JERUSALEM — A Palestinian-American teenager is expected to appear in court in Israel later this week after nine months in detention without being charged.
Mohammed Ibrahim, who is 16 and lives in Florida, was arrested in February while on holiday in the Israeli-occupied West Bank for allegedly throwing stones at Jewish settlers, something he denies.
Last month, 27 Democratic US Senators and House members sent a letter to the US State Department, urging the Trump administration to do more to pressure Israel to release him.
In a statement, Israeli Prime Minister Benjamin Netanyahu's office said Mohammed had committed a "a serious potentially deadly crime" and that the court was proceeding under due process.
The teenager's family disagrees.
"You can ask anybody you know, he's a real sweet boy, into his sports and his PlayStation and school," his father, Zahar Ibrahim, tells me before wiping a tear from his eye.

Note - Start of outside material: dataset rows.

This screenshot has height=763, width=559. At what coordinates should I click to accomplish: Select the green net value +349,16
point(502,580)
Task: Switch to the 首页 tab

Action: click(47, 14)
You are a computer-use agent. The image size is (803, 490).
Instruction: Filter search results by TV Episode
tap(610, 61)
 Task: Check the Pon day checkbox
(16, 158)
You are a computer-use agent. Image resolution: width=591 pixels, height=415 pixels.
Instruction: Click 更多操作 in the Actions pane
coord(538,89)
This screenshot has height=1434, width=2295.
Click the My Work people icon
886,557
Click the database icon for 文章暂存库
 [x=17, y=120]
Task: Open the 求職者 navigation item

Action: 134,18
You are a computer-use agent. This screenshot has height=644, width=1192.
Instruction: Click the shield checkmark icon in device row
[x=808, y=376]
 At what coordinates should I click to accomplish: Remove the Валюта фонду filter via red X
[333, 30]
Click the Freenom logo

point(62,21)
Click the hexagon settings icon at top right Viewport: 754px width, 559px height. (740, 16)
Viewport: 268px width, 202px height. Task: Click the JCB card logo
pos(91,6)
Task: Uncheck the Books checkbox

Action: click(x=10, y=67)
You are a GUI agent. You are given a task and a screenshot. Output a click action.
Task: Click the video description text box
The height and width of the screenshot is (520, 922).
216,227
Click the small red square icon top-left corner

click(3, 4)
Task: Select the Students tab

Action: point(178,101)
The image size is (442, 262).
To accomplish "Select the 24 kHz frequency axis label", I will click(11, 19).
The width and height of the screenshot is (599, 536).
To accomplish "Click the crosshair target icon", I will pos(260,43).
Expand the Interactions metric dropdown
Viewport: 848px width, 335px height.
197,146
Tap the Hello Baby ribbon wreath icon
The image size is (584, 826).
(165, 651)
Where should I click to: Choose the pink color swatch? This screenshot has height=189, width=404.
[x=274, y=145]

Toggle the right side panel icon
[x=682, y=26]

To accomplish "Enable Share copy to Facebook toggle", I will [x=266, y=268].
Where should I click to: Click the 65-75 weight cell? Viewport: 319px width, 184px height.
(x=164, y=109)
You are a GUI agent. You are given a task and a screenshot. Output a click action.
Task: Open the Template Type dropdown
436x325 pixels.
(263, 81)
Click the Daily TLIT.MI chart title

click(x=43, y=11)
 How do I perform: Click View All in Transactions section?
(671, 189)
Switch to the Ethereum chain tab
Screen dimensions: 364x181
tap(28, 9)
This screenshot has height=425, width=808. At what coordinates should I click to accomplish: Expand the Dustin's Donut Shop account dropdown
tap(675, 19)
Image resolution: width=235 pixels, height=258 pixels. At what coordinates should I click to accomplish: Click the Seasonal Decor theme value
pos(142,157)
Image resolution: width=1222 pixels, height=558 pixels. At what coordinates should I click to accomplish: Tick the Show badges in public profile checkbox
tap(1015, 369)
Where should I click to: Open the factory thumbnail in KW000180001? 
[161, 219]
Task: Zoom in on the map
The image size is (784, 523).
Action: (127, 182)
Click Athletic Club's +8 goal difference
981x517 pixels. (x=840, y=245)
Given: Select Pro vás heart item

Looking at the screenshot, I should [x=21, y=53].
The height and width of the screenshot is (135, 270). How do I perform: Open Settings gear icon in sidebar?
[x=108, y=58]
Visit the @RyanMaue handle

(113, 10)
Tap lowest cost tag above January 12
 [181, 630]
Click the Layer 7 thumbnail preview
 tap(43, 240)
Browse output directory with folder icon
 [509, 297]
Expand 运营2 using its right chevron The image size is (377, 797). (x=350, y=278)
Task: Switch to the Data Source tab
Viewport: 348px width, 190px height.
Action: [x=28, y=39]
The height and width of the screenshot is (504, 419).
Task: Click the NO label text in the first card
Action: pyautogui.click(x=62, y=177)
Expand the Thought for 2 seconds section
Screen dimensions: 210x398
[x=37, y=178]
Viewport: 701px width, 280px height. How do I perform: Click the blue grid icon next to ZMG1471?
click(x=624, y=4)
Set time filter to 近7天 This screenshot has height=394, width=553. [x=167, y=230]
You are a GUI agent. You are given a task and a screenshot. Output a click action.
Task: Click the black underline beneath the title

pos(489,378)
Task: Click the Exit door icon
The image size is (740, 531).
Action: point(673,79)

Mohammed was arrested in a raid on his family's holiday home in the Palestinian village of al-Mazraa al-Sharqiya in the middle of the night by Israeli soldiers. He was 15 years old at the time.
Ibrahim has not seen or spoken to Mohammed since February.
"He's just a regular fun kid that loves and respects anybody," Ibrahim tells me from the holiday home.
Unable to speak to his son for nine months, Ibrahim has only heard accounts of his detention through court documents and says his son was forced to confess.
According to the court documents, he says, Mohammed woke up surrounded by Israeli soldiers. "They tied him up and blindfolded him, and they threw him on the floor of the jeep and took him to wherever they took him."
Ibrahim, a father of four who runs an ice cream business in Florida, says his son only confessed to throwing stones because the soldiers beat him.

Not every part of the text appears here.